# WHAT TO DO
1. Repeat word for word the stretch of the article on the Saba Saba arrests from "Police lobbed teargas" through "Kenya 2010 Constitution.".
2. Carry on the article on the Saba Saba arrests, picking up right after its final sentence.

# TEXT SECTION
===

Law Society of Kenya President Nelson Havi on Tuesday July 7 has asked all courts to release all people arrested during the Saba Saba protests that took place across Nairobi County.
He said that the arrest of anyone based on the Ministry of Health guidelines in containing the spread of COVID-19 is unlawful since the rules set are not laws
“MoH rules on containing COVID have not been subjected to Parliamentary approval as required by the Statutory Instruments Act. They are not law. The arrest and detention of anyone on their basis is unlawful. Courts are advised to free all Saba Saba suspects without charge.” he wrote on his Twitter account.
“Dr John Khaminwa, George Kegoro, Harun Ndubi, VP Daudi Kamende and I met up with Police Chief Ndolo. He assured us that Saba Saba suspects will be released today. It is our expectation it will be done and that there will be no need for us to challenge the arrests in Court.”
More than fifty people were arrested in Nairobi during the annual Saba Saba demonstrations, including a handful of activists.
Nairobi Police Commander Philip Ndolo stated that the activists did not inform the relevant authorities about their plan to take to the streets.
Renowned activist Boniface Mwangi was arrested while protesting over the Saba Saba march that turned chaotic in Nairobi.
Beforehand Kibra activist Editar Achieng’ was arrested during the Saba Saba protests heading into the city.
She was among protestors taking part in the demonstration dubbed ‘Saba Saba March for Our Lives’
Editar vied for the Kibra parliamentary seat during the by-election in 2019 following the death of MP Ken Okoth. The seat was won by his brother Imran Okoth under the ODM party ticket.
Police lobbed teargas to disperse protesters in the Nairobi Central Business District.
This was preceded by protesters in Kayole and Mathare beating the brunt of teargas lobbied by police as they marched towards the City Centre to commemorate the 30th Saba Saba day protests.
The protest as announced by, among others, activist Boniface Mwangi was aimed at pushing for the full implementation of the Kenya 2010 Constitution.

===

Dataset entries
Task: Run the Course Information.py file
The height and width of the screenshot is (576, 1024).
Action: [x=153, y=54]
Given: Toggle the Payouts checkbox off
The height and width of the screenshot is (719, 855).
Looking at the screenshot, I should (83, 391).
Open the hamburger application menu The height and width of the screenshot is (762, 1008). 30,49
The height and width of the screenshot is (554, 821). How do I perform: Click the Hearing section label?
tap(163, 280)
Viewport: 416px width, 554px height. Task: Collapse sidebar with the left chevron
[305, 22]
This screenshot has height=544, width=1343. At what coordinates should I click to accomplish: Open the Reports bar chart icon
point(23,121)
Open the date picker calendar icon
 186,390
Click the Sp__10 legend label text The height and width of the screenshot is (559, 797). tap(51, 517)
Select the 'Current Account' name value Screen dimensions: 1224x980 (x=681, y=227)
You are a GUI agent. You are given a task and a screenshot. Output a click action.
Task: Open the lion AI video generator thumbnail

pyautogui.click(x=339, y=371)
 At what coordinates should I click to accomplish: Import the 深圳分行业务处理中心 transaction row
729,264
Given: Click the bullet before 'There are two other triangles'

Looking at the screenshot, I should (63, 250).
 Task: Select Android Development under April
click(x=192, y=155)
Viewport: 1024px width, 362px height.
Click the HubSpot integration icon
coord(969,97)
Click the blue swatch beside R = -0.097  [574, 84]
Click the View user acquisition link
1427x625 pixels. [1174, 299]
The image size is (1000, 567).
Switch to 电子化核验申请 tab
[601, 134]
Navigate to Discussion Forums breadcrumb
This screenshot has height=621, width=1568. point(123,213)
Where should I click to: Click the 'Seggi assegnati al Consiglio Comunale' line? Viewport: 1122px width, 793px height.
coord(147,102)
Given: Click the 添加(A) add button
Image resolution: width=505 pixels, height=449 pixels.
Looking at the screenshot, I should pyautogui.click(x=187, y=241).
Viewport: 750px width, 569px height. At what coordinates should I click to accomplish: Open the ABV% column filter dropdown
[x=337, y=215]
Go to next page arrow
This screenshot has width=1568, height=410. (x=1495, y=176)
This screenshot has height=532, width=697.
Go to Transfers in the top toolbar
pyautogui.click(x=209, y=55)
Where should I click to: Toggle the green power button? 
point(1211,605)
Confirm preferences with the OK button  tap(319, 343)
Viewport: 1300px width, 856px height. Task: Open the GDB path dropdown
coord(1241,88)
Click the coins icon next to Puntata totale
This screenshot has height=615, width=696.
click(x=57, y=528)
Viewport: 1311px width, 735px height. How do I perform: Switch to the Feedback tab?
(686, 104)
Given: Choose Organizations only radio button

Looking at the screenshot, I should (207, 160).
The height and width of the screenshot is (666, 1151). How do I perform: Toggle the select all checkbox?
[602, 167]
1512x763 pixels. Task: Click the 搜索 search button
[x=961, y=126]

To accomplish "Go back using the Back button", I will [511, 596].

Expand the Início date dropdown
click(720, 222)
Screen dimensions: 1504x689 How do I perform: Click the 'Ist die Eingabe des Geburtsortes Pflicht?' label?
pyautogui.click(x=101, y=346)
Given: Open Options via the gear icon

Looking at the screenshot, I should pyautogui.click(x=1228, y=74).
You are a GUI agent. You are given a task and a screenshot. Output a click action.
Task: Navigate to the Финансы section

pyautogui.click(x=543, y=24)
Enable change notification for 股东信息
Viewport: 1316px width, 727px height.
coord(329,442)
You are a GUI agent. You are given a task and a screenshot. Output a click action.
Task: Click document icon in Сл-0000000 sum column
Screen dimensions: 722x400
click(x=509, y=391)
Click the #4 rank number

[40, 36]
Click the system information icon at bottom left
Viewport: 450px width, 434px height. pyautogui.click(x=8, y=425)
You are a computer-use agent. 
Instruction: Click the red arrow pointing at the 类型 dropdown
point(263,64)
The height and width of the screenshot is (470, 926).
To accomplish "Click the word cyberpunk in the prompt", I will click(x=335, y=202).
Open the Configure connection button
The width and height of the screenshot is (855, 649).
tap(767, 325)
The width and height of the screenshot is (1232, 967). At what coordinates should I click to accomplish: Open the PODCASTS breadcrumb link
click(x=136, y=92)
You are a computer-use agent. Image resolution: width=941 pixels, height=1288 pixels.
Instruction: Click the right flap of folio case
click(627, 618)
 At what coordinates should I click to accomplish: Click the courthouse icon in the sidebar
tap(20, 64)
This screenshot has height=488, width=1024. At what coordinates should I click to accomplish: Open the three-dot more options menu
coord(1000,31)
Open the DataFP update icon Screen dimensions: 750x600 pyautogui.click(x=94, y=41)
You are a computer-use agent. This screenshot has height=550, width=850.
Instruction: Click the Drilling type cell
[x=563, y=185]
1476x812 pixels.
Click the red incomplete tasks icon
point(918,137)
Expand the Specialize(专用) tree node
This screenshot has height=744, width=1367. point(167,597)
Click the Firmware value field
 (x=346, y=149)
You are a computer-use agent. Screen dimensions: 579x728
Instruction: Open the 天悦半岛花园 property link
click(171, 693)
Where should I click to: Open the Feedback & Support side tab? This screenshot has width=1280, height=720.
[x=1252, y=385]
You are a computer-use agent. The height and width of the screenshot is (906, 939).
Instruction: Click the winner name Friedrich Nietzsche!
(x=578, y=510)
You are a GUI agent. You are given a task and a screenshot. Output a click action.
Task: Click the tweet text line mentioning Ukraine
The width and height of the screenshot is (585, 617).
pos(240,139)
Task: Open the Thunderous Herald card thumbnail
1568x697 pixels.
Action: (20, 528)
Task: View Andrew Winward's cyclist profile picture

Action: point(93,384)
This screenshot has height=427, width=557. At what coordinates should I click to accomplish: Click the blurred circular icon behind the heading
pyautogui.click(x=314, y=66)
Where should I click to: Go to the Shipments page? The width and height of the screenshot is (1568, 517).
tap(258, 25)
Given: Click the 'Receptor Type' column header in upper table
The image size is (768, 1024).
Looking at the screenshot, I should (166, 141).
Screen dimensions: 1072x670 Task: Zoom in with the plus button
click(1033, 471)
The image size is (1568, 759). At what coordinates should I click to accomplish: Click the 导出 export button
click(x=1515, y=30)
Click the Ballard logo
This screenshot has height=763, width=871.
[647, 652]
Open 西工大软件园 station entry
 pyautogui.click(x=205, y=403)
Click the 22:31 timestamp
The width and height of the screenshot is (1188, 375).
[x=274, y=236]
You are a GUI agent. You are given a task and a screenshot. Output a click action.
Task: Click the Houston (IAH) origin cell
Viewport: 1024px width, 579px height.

===

# ANSWERS BY ITEM
1.
Police lobbed teargas to disperse protesters in the Nairobi Central Business District.
This was preceded by protesters in Kayole and Mathare beating the brunt of teargas lobbied by police as they marched towards the City Centre to commemorate the 30th Saba Saba day protests.
The protest as announced by, among others, activist Boniface Mwangi was aimed at pushing for the full implementation of the Kenya 2010 Constitution.

2.
“On Tuesday, peaceful citizens will take part in Saba Saba March for Our Lives. You must ensure the National Police Service respect article 37 of the constitution, the right, to assemble, to demonstrate, to picket, and to present petitions to public authorities,” Mwangi stated in a statement addressed to the Inspector-General of Police Hillary Mutyambai.
The group argued that the gains by the Saba Saba movement would be lost if the Kenya 2010 Constitution was not implemented in its entirety.
The first Saba Saba protests took place 30 years ago and initiated the process of changing the constitution to make Kenya a multi-party state.
This was due to the excesses by President Daniel Moi that drove Kenyans to start mobilising for a new Constitution as far back as 1985. In 2010, that new Constitution was promulgated.
Veterans Charles Rubia, Kenneth Matiba and Raila Odinga were arrested by police just four days before they were expected to address a massive rally at Kamukunji Grounds demanding an end to single-party rule.
More than 5,000 citizens were arrested all over the country and many others maimed or killed for daring to utter the word “multiparty”.
Their agitation, however, set the stage for the repeal of Section 2A in 1991 marking a return to multi-party politics and expanding the country’s democratic space.